March 06, 1991|By Kelly Gilbert | Kelly Gilbert,Evening Sun Staff

Prosecutors have opened the first insider trading case ever in Maryland by telling a jury that two top executives of a Landover sewer pipe company hid financial losses from investors and federal regulators while they systematically sold $3.7 million worth of stock at inflated prices.

But defense attorneys for the Insituform East Inc. officials claimed that the company's reported losses, and the plummeting stock prices that resulted, were "aberrations" caused by the firm's production manager, who is to be a key government witness.

The trial began yesterday in U.S. District Court in Baltimore.

Defendants are Arthur G. Lang 3rd, 41, of Mitchellville, Insituform's founder and president, and Thomas C. Trexler, 41, of Kensington, the company's former executive vice president and chief financial officer.

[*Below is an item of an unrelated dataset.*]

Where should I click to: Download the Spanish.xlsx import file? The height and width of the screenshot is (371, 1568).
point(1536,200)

They are charged with conspiracy, making false statements to the Securities and Exchange Commission, and multiple counts of insider trading.

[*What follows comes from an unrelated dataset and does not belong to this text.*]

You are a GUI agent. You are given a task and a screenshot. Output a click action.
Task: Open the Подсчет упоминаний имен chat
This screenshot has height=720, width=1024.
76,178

U.S. Attorney Breckinridge L. Willcox said in his opening statement that Lang and Trexler manipulated accounting records, ordered the destruction of originals and artificially inflated the company's profit in the third quarter of 1986.

Then they "unloaded" nearly 180,000 shares of Insituform stock before they reported a $338,000 fourth-quarter loss, the prosecutor said.

Subsequently, the company's stock price plummeted from the mid-$20 range to about $10 per share by September, 1986.

Willcox said Henry Hulse, Insituform's former production manager, will testify that Lang ordered him to falsify records and "improve revenues" in the third quarter, and that Trexler directed record-doctoring to hide the actual losses.

Hulse pleaded guilty last week to falsifying an SEC report.

Lang and Trexler quietly dumped their stock through a Chicago broker after they knew about the losses, but hid true profit and loss figures from the SEC and investors until after their stock was sold, Willcox charged.

Defense attorney Julian S. Greenspun said Lang's 1986 stock sales reflected his "continued pattern and practice" of selling off chunks of his 640,000 shares of Insituform stock annually, as trade restrictions on it expired.

Greenspun portrayed Lang as an honest man who began Insituform with an idea and built it into a $20 million-a-year company through hard work and sales acumen.

The firm makes replacement sewer pipes for state and local governments utilizing a high-technology process patented by a British company.

Defense attorney Stephen H. Sachs said Trexler, who managed expansion plans and numerous other financial aspects of the fast-growing company, did not have daily control over Insituform's "inexperienced" accounting department.

Sachs called the company's accounting practices "slipshod," but said while Trexler "was not Accountant of the Year, the evidence will show that he's an innocent man."